Geeint und befreit durch Gottes Gnade. Denn Erlösung ist für Geld nicht zu haben, sondern allein durch Christus, durch den Glauben, die Schrift und die Gnade Gottes. Die vier Soli, die im Zentrum der Reformation stehen. Diese Erkenntnis, verbunden mit dem daraus resultierenden christlichen Handeln, lässt uns als Christ*innen brennen, ohne verzehrt zu werden. Egal ob katholisch oder evangelisch. In der Liebe zu Gott und unseren Nächsten finden wir also das Feuer. Wir erwärmen uns von lauwarmen Temperaturen zu entflammten Glaubenden. Und genau das ist es doch, was sowohl Luther als auch Franziskus, ja, im Grunde alle Kirchen in ihrer Lehre ausdrücken wollen: Wenn wir Christus nachfolgen, mit Taten und mit Worten, so geht das nicht als halbherzig oder  teilweise, sondern nur mit ganzem Herzen und uneingeschränkt.

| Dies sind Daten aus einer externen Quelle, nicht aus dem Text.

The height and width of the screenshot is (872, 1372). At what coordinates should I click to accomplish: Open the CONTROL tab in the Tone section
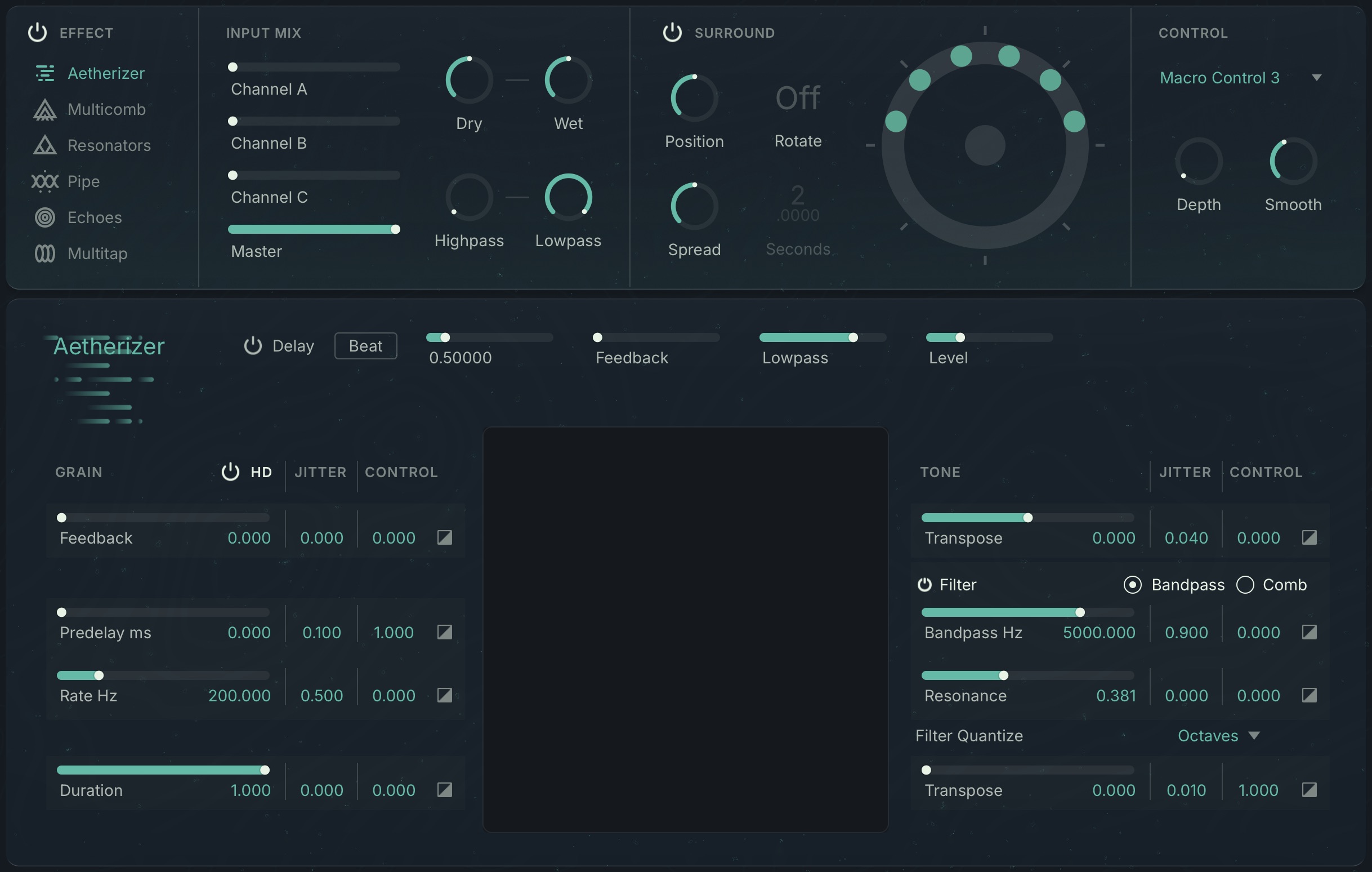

Und in Rom haben wir diese Einsicht wiederentdeckt. Daher ist die ökumenische Fahrt mit Luther zum Papst als neuer Startschuss einer neuen Ökumene zu verstehen. Sie in Zukunft in geschwisterlicher Liebe mit Leben zu füllen, gilt als die daraus resultierende Herausforderung. Der Anfang ist gemacht. Jetzt muss es weitergehen.